- Interactive map of Hong Kong Dragon Garden
- Type: Chinese garden
- Location: 32-42 Castle Peak Road, Tsing Lung Tau, Sham Tseng, Tuen Mun District, New Territories
- Area: 8 hectares (20 acres)

Hong Kong Graded Building – Grade II
- Founder: Lee Iu-cheung
- Owner: Dragon Garden Charitable Trust

= Hong Kong Dragon Garden =

Private heritage garden in Hong Kong

The Hong Kong Dragon Garden is an 8 ha private heritage garden located at No. 32-42 Castle Peak Road, Tsing Lung Tau, in the backdrop of Sham Tseng in the west of the Tsuen Wan District in the New Territories of Hong Kong, founded by Lee Iu-cheung.

It is the biggest existing private park in Hong Kong. This modern-day Chinese garden features architectural design from the Song, Ming and Qing dynasties and is intricately tinted with touches of Buddhist, Taoist and Confucian elements. There are over 100 plant species in the garden, and it is home to more than 30 of likely the largest Buddhist pines in the city. It is also open to the public for guided tours.

==History==
In 1949, Lee Iu Cheung purchased a barren hill in the New Territories from the Hong Kong Government. Lee spent the next 20 years planning, designing and landscaping the garden.

In July 2006, news surfaced that Dragon Garden was to be sold to developers after 60 years of private maintenance. Hong Kong's Conservancy Association appealed to the Town Planning Board against its demolition, claiming that the mansion ought to be kept as an edifice of heritage. On 25 September 2006, the garden was recognized as a
Grade II Heritage Site by the Hong Kong Antiquities and Monuments Office.

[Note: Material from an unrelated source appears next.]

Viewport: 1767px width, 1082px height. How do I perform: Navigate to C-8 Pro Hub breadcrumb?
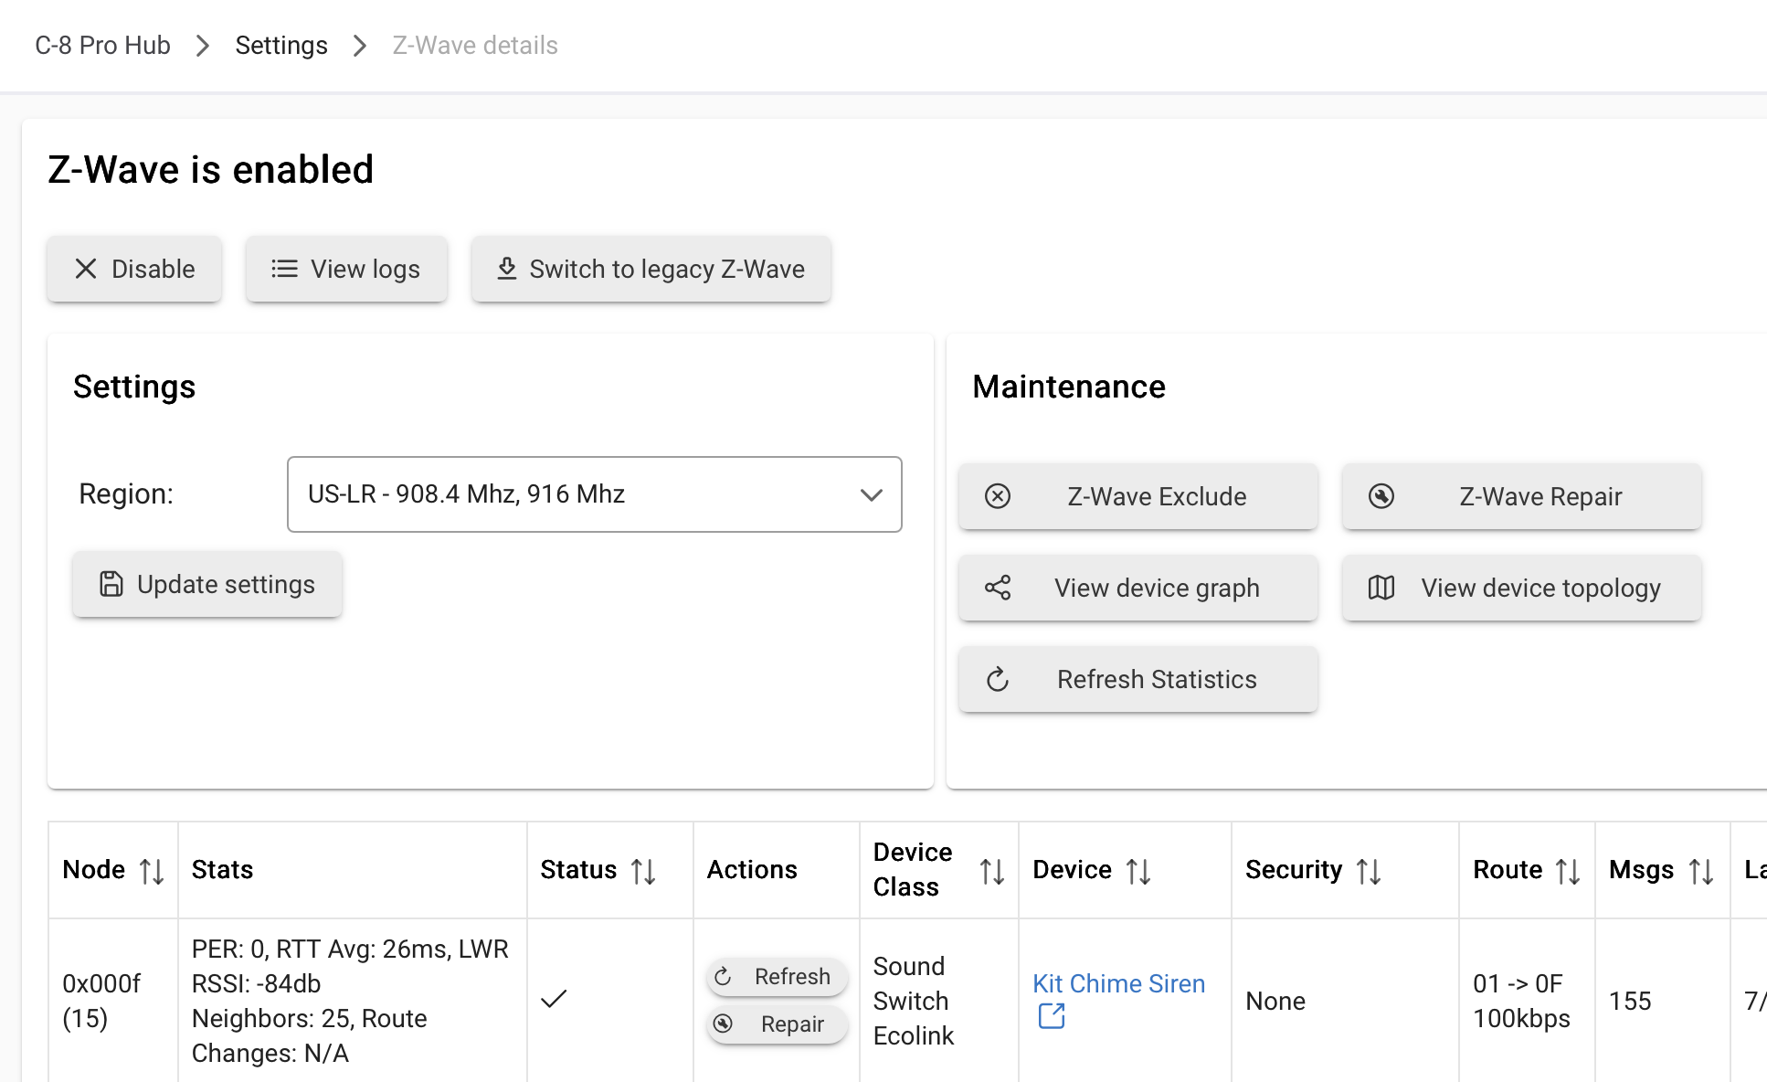tap(102, 45)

In January 2008, Lee Shiu, youngest son of Lee Iu Cheung, expressed frustration towards the Hong Kong Government because it was stalling the finalization of its official agreement with him. Lee planned to present Dragon Garden to Hong Kong as a public park. However, the stalemate resulted from the government's reluctance to shoulder the cost of the garden's maintenance, which included restoring the garden's structures and installing visitor facilities to allow public touring. The Development Bureau said that the government welcomed the proposal of the Dragon Garden's donation to the public, but still needed more time to further negotiate with Lee on the best way to revitalize the garden.

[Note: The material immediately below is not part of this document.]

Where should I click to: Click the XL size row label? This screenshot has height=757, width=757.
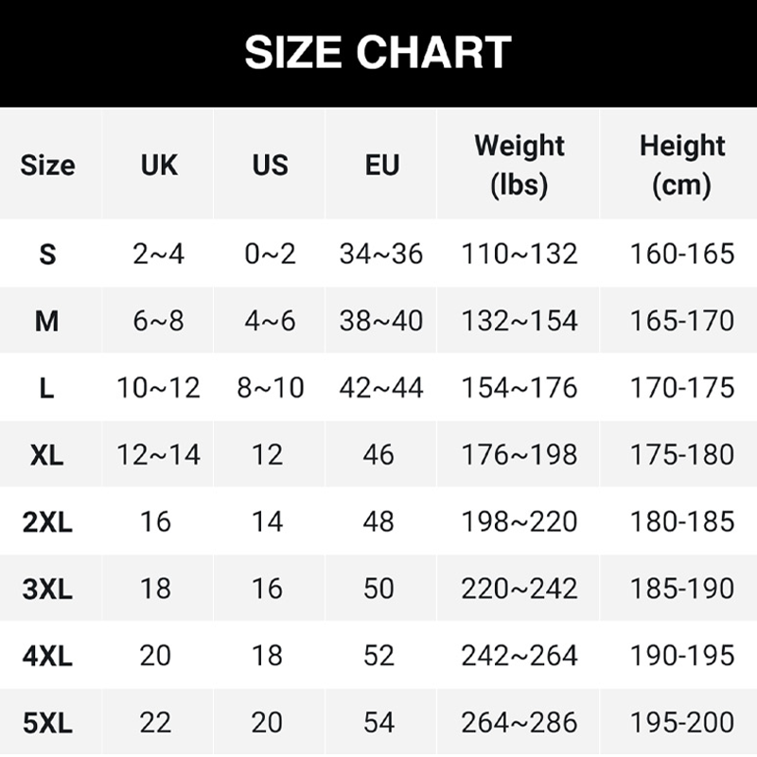(x=47, y=455)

In 2016, operational management of the garden was taken over by Lumina College, a private Christian academy, which maintained the site as a rural campus and organized guided tours for the public.. The collaboration completed in 2021 and management of the garden was returned to its owner.

==Description==

The Dragon Garden integrates architectural features of both the East and the West. Apart from the characteristics of Sung, Ming and Qing dynasties and the influences from Confucianism, Buddhism and Taoism, it also incorporates some Western elements into the architecture. For example, the two colorful glass windows in the ancestral hall resemble a Catholic church. However, the clouds, birds and rectangular patterns on the windows are in Chinese style. Yet, the oil paintings are also Western-influenced.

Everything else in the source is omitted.